Fortunately he was at home the day my mother almost succeeded in her attempt. I knew something was wrong when she bought hair dye. She never dyed her hair. I remember waking up to an empty house, the words of our housemaid bounce off the walls, feel like molten glass in my ears. I remember wearing the synthetic blue cloth before entering ICU.
I remember seeing dye stains at the corner of her mouth.
That was 8 years ago. I’ve no idea what drove her to take such an extreme step. 5 years ago she ran away though she returned at night. It was the first and the last time I saw my father cry. Since then she hasn’t done anything of that sort. I know she loves us too much to leave us.
I’ve grown up with slamming doors, blaring television to drown her endless monologue, dreading every day, praying she won’t do something hasty, hoping she won’t delve into her clinical depression.
I’ve grown up with boundless love, have been extremely pampered, given the liberty to make mistakes and forgiven for unpardonable sins.

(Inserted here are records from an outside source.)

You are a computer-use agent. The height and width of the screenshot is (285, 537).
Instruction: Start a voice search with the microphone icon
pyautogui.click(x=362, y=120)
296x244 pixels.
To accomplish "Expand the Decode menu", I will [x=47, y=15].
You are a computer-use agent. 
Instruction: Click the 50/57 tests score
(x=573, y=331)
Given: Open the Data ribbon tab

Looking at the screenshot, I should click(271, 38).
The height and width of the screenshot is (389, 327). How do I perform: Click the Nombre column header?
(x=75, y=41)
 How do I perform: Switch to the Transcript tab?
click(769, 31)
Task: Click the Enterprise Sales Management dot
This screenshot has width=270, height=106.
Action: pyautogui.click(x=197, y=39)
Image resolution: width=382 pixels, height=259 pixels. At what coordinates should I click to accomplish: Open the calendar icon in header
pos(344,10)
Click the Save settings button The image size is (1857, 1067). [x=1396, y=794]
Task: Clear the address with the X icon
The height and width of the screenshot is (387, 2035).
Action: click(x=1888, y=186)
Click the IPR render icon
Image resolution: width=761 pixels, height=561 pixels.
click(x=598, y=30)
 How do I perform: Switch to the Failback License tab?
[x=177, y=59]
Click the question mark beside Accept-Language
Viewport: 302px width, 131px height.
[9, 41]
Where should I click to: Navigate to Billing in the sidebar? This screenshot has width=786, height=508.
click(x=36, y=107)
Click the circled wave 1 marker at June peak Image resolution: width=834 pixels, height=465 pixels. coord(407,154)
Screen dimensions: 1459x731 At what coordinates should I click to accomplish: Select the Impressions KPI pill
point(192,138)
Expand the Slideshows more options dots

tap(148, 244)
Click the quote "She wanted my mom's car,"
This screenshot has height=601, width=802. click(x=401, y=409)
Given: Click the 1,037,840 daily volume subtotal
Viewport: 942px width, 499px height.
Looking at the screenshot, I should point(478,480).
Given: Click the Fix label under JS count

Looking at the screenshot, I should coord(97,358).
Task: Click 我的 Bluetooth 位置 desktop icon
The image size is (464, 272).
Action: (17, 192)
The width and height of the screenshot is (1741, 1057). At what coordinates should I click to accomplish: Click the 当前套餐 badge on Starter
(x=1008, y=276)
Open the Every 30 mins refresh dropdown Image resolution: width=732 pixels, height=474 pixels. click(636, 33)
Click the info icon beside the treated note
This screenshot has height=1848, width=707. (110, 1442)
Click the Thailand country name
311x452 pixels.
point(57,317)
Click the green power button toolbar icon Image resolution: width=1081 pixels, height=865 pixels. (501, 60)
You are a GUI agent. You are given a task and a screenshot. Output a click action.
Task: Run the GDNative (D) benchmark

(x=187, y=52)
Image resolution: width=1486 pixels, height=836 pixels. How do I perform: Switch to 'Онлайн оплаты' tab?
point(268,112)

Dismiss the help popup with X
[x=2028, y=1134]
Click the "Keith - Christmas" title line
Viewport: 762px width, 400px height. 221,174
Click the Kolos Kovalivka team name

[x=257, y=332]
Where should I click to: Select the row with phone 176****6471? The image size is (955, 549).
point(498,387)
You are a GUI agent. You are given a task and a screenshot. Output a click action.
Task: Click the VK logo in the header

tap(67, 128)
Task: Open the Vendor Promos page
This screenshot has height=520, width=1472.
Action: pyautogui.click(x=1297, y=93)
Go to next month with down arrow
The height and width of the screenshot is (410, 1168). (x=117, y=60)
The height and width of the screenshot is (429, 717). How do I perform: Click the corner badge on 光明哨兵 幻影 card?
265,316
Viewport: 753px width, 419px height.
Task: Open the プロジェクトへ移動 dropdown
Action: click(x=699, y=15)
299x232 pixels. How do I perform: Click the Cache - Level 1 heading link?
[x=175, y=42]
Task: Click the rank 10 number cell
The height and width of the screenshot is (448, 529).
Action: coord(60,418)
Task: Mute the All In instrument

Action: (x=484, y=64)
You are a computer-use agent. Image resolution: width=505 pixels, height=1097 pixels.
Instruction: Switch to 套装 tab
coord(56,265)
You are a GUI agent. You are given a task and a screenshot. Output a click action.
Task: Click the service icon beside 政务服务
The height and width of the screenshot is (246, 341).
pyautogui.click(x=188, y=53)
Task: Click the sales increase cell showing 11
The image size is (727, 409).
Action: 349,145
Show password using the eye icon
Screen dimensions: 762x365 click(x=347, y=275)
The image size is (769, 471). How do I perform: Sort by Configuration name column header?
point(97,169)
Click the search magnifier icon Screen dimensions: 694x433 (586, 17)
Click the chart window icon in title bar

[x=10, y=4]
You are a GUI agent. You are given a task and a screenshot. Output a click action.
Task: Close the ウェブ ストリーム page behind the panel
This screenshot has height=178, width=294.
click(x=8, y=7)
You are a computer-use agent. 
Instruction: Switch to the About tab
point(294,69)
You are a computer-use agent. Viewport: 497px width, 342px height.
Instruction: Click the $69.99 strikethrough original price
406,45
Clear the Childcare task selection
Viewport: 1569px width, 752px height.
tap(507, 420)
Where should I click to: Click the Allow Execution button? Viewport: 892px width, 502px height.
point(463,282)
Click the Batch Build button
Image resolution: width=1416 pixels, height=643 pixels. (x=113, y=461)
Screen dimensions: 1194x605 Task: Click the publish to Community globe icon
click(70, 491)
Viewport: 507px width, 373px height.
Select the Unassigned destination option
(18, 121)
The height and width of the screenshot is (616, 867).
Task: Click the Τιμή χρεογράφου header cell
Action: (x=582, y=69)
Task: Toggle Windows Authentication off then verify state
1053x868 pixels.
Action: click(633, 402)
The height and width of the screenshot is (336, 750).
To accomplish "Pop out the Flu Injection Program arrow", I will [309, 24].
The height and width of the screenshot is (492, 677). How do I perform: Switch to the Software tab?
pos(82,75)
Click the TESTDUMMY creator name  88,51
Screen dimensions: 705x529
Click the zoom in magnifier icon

If I had written this a year before and someone had asked me if this was fiction, I wouldn’t have thought twice before saying yes. But I stayed without my mother last year and saw her a total of 4 weeks. Distance fostered love I didn’t think I was capable of feeling. Even if given a choice, I wouldn’t ask for a different family. I love all of them, specially my mother, the way they are. As a whole.
Things are a lot better now and I hope it stays the same. I’m not seeking help or sympathy or even attracting attention to my problems. I’m simply unburdening my heart.
There are many like me out there, venting in the wrong ways, seething, blaming themselves.
May God bless them and give them the will to pull through.
It was extremely difficult for me to write this because people who know her would look at her from a different perspective now.
Yes, I’ve been strong throughout, faltering some days, but I will not let my past make me bitter only better.